[Rows on where targets appear]

%%

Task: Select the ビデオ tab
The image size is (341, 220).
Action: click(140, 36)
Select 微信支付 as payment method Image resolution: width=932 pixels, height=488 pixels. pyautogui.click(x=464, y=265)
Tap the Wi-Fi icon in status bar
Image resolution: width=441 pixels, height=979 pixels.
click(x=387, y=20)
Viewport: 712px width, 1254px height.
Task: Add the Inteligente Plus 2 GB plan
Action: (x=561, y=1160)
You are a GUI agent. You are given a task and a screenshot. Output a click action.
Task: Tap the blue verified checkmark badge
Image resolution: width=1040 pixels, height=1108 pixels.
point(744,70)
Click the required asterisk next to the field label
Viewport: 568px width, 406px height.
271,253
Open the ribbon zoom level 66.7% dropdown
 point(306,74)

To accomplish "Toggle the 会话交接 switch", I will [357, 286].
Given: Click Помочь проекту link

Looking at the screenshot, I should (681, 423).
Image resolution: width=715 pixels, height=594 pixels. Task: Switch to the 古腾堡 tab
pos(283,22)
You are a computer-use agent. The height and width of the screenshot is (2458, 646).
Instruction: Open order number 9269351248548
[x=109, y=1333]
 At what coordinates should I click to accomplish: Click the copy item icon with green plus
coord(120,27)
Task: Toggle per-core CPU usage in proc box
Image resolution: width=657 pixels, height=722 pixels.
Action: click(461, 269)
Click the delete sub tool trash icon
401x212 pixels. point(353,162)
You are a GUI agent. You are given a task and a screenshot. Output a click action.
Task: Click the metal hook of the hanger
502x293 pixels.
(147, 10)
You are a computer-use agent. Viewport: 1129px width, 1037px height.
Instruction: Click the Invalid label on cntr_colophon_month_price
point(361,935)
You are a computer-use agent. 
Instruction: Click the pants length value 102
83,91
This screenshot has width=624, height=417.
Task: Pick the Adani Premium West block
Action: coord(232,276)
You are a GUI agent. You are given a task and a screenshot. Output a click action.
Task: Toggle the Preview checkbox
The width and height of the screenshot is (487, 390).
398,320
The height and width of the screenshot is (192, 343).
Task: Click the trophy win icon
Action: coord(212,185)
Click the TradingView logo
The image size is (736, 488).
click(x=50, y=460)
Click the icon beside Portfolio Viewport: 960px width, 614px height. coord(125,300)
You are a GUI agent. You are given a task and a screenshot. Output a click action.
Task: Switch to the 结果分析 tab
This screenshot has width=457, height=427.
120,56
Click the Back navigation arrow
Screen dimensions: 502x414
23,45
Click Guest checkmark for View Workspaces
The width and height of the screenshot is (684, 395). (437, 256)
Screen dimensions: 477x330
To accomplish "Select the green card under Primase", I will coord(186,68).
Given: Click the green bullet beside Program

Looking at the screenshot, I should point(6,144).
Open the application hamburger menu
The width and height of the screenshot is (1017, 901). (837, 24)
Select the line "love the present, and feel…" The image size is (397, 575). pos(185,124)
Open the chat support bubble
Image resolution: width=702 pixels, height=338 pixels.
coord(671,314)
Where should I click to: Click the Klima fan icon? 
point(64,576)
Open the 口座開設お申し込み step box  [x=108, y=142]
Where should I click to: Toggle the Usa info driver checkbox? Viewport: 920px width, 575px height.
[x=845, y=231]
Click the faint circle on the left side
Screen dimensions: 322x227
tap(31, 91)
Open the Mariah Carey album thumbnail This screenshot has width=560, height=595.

%%

TASK PROMPT
Which lines in the items above contain the word "pixels"? Pull out each of them.

TASK RESULT
Select 微信支付 as payment method Image resolution: width=932 pixels, height=488 pixels. pyautogui.click(x=464, y=265)
Image resolution: width=441 pixels, height=979 pixels.
Image resolution: width=1040 pixels, height=1108 pixels.
Image resolution: width=715 pixels, height=594 pixels. Task: Switch to the 古腾堡 tab
Image resolution: width=657 pixels, height=722 pixels.
401x212 pixels. point(353,162)
502x293 pixels.
Image resolution: width=702 pixels, height=338 pixels.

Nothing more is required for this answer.